BRIEF: All entries should be output exactly as they stand.
(DATA FOR THIS EXERCISE begins)
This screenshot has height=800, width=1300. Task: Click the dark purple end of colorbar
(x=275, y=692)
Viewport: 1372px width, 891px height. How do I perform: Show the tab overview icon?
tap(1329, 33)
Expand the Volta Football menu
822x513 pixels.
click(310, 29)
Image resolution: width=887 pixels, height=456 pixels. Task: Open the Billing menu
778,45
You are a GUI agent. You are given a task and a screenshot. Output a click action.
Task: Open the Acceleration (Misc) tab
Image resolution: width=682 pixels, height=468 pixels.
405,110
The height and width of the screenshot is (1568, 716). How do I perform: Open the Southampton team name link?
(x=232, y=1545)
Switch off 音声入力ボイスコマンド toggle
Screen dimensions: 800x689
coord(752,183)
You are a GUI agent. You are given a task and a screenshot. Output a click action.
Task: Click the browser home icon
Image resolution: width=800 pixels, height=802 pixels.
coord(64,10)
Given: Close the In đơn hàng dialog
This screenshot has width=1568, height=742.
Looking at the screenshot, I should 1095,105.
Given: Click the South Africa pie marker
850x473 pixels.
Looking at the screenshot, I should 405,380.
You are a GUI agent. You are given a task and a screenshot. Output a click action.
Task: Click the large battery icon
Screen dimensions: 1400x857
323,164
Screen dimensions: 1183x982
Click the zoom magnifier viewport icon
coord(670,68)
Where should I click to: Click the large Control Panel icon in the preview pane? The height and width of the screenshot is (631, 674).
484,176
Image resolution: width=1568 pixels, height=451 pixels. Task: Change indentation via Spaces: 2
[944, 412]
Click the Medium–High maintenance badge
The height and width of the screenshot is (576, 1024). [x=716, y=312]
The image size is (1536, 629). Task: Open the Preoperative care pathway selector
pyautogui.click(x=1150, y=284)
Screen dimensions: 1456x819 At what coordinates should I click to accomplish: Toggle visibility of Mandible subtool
(DATA FOR THIS EXERCISE ends)
TASK SOLUTION:
This screenshot has height=800, width=1300. Task: Click the dark purple end of colorbar
(x=275, y=692)
Viewport: 1372px width, 891px height. How do I perform: Show the tab overview icon?
tap(1329, 33)
Expand the Volta Football menu
822x513 pixels.
click(310, 29)
Image resolution: width=887 pixels, height=456 pixels. Task: Open the Billing menu
778,45
You are a GUI agent. You are given a task and a screenshot. Output a click action.
Task: Open the Acceleration (Misc) tab
Image resolution: width=682 pixels, height=468 pixels.
405,110
The height and width of the screenshot is (1568, 716). How do I perform: Open the Southampton team name link?
(x=232, y=1545)
Switch off 音声入力ボイスコマンド toggle
Screen dimensions: 800x689
coord(752,183)
You are a GUI agent. You are given a task and a screenshot. Output a click action.
Task: Click the browser home icon
Image resolution: width=800 pixels, height=802 pixels.
coord(64,10)
Given: Close the In đơn hàng dialog
This screenshot has width=1568, height=742.
Looking at the screenshot, I should 1095,105.
Given: Click the South Africa pie marker
850x473 pixels.
Looking at the screenshot, I should 405,380.
You are a GUI agent. You are given a task and a screenshot. Output a click action.
Task: Click the large battery icon
Screen dimensions: 1400x857
323,164
Screen dimensions: 1183x982
Click the zoom magnifier viewport icon
coord(670,68)
Where should I click to: Click the large Control Panel icon in the preview pane? The height and width of the screenshot is (631, 674).
484,176
Image resolution: width=1568 pixels, height=451 pixels. Task: Change indentation via Spaces: 2
[944, 412]
Click the Medium–High maintenance badge
The height and width of the screenshot is (576, 1024). [x=716, y=312]
The image size is (1536, 629). Task: Open the Preoperative care pathway selector
pyautogui.click(x=1150, y=284)
Screen dimensions: 1456x819 At what coordinates should I click to accomplish: Toggle visibility of Mandible subtool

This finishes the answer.